* _ASSIGNMENT_: From the line with "Black Hat Days of AI Summer (26, 1768)" through the line with "Mundo (749, 93)", repeat the entries verbatim, both end lines included, and add nothing.

* _DATA SHOWN_:
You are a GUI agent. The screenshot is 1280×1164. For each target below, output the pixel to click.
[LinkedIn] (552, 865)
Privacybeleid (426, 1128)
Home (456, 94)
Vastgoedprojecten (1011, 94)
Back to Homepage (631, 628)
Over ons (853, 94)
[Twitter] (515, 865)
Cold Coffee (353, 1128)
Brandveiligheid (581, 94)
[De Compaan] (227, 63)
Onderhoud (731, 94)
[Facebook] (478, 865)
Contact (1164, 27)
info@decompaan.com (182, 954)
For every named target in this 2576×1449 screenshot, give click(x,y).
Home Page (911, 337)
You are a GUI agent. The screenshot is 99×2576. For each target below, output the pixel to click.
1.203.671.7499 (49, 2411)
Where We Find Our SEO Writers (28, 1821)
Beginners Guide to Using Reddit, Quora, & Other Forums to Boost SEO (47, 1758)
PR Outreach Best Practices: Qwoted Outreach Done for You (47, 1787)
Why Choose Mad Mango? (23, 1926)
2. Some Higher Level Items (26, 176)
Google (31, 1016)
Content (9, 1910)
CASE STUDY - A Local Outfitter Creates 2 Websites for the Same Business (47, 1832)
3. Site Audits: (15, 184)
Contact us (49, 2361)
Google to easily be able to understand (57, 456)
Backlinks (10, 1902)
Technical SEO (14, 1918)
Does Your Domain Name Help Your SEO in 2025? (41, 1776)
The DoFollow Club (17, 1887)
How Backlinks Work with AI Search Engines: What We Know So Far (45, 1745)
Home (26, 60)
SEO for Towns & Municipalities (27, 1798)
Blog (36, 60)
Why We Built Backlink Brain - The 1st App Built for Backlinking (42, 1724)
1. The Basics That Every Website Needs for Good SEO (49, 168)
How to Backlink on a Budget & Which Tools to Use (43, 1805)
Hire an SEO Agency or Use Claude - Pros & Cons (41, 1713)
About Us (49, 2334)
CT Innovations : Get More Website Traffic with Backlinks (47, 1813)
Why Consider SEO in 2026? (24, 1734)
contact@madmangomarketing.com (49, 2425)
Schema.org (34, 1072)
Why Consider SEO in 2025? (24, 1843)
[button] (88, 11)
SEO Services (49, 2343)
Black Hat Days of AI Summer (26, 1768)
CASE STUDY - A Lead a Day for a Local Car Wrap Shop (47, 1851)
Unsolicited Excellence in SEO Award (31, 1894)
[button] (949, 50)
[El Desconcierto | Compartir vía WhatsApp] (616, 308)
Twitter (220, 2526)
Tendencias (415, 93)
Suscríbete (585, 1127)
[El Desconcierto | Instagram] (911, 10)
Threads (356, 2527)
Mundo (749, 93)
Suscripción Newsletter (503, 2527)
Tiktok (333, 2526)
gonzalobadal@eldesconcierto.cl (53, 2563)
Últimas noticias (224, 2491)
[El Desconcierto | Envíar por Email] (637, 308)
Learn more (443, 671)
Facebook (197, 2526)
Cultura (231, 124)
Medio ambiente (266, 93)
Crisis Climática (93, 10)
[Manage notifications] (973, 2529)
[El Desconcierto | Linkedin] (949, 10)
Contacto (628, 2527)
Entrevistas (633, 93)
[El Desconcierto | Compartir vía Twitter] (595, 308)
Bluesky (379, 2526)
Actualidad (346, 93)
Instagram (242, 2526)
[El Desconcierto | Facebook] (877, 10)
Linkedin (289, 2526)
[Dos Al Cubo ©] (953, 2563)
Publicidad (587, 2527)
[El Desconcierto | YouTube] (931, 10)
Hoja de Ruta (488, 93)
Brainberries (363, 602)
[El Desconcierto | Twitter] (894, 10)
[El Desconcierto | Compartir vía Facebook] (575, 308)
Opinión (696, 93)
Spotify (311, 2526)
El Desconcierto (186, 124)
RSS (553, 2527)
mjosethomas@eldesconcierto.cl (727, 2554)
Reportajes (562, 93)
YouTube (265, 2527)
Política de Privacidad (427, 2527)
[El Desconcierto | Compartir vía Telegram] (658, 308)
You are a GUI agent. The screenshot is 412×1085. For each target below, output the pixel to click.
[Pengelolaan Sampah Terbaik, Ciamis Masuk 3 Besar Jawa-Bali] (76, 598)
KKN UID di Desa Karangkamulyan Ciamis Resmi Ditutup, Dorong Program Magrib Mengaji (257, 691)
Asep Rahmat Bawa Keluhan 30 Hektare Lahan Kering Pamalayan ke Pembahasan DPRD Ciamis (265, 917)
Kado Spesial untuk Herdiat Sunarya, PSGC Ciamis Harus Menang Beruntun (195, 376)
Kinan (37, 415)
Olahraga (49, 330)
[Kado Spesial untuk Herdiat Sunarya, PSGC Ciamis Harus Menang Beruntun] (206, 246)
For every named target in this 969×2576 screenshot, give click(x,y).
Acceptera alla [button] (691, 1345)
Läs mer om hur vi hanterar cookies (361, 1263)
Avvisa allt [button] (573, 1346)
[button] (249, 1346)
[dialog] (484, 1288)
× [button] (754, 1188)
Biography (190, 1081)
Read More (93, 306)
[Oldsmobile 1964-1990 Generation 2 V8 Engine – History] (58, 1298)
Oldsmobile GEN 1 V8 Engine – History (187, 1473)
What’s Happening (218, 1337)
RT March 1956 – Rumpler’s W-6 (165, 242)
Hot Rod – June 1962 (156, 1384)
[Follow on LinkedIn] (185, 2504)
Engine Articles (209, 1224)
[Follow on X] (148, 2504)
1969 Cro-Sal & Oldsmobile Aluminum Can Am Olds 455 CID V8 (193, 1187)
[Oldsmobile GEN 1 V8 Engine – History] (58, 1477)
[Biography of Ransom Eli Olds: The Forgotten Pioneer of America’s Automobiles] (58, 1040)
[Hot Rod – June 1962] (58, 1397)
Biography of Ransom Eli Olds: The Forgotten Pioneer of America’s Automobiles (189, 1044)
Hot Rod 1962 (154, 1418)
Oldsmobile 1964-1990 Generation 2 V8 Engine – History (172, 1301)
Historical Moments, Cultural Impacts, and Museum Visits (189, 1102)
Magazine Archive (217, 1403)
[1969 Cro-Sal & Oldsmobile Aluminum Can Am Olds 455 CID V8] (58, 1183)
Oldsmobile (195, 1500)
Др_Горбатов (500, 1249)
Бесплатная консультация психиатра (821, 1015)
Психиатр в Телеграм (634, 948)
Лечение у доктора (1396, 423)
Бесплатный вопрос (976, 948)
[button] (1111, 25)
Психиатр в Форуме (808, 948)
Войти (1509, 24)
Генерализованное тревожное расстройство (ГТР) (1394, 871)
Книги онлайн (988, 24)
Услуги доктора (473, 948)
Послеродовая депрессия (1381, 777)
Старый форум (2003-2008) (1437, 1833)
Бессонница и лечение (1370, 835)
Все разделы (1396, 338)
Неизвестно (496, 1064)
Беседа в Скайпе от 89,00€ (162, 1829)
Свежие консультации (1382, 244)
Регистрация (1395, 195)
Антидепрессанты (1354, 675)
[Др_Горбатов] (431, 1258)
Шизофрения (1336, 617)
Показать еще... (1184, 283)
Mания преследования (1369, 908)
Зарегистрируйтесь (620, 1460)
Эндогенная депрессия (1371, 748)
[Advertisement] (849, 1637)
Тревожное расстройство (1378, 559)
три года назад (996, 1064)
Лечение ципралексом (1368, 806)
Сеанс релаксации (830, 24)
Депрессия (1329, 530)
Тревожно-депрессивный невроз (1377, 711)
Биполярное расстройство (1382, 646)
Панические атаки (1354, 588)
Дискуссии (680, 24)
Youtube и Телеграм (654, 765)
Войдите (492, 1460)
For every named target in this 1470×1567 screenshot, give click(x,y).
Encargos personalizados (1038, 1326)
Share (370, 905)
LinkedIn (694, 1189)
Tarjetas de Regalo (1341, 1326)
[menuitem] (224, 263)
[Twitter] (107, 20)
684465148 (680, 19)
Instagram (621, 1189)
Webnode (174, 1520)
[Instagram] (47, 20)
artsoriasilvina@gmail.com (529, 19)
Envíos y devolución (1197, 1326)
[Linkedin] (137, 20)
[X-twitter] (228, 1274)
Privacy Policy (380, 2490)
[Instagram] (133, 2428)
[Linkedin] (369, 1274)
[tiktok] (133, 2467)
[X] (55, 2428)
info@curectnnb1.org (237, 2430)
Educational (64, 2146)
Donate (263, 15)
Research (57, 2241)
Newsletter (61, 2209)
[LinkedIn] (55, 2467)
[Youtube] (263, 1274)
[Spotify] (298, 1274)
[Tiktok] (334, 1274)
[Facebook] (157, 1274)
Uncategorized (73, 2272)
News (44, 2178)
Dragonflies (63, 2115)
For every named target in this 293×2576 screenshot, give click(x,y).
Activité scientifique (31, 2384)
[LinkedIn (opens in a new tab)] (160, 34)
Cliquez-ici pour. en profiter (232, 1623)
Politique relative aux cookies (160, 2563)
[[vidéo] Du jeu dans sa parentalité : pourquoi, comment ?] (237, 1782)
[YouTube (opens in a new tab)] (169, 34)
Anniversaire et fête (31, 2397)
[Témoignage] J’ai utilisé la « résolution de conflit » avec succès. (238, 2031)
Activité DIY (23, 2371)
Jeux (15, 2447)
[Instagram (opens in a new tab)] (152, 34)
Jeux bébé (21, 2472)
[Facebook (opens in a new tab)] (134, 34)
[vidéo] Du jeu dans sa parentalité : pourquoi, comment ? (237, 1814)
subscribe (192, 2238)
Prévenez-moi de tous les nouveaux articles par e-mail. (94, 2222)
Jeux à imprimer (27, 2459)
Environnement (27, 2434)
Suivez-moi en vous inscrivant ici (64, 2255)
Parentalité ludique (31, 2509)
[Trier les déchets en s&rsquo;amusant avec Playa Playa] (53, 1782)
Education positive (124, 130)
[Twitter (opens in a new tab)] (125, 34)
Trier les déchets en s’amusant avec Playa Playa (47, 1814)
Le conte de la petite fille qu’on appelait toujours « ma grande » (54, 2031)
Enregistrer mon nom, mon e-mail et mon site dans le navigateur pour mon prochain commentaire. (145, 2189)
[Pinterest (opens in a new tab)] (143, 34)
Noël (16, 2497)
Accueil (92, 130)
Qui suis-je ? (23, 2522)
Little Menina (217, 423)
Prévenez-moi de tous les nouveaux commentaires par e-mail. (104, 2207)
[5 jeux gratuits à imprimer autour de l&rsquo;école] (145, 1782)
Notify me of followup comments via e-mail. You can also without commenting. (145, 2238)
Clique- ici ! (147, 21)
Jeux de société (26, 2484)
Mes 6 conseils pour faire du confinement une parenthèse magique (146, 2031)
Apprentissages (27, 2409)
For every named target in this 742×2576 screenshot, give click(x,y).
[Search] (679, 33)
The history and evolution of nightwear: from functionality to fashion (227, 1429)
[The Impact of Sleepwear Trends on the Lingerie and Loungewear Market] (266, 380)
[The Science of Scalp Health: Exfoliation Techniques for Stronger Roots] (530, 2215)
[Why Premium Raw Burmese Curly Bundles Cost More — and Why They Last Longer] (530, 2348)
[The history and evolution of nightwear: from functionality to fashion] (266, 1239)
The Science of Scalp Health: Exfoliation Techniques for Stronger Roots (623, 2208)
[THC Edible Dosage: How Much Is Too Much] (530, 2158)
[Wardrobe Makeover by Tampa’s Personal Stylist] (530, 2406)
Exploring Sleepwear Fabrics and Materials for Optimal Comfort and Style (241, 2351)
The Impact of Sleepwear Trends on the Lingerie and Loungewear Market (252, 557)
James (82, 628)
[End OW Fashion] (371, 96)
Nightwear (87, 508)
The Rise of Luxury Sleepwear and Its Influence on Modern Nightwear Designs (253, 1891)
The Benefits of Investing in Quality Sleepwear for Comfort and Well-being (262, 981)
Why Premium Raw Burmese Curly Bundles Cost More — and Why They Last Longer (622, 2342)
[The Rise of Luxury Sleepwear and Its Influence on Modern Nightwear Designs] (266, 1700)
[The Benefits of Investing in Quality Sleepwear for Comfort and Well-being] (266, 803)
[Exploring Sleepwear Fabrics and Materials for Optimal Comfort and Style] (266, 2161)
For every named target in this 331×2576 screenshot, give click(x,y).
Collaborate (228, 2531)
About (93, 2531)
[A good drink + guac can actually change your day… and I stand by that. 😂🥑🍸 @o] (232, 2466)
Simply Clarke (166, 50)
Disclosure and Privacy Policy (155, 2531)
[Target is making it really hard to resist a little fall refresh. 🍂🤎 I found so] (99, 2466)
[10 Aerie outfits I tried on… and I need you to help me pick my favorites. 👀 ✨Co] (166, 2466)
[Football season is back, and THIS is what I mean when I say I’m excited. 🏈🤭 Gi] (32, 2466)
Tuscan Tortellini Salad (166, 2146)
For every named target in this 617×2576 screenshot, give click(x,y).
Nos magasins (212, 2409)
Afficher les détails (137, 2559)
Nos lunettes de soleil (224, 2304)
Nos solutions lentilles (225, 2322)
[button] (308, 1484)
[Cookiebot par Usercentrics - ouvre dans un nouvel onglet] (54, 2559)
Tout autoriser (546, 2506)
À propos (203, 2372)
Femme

* _SOLUTION BELOW_:
Black Hat Days of AI Summer (26, 1768)
CASE STUDY - A Lead a Day for a Local Car Wrap Shop (47, 1851)
Unsolicited Excellence in SEO Award (31, 1894)
[button] (949, 50)
[El Desconcierto | Compartir vía WhatsApp] (616, 308)
Twitter (220, 2526)
Tendencias (415, 93)
Suscríbete (585, 1127)
[El Desconcierto | Instagram] (911, 10)
Threads (356, 2527)
Mundo (749, 93)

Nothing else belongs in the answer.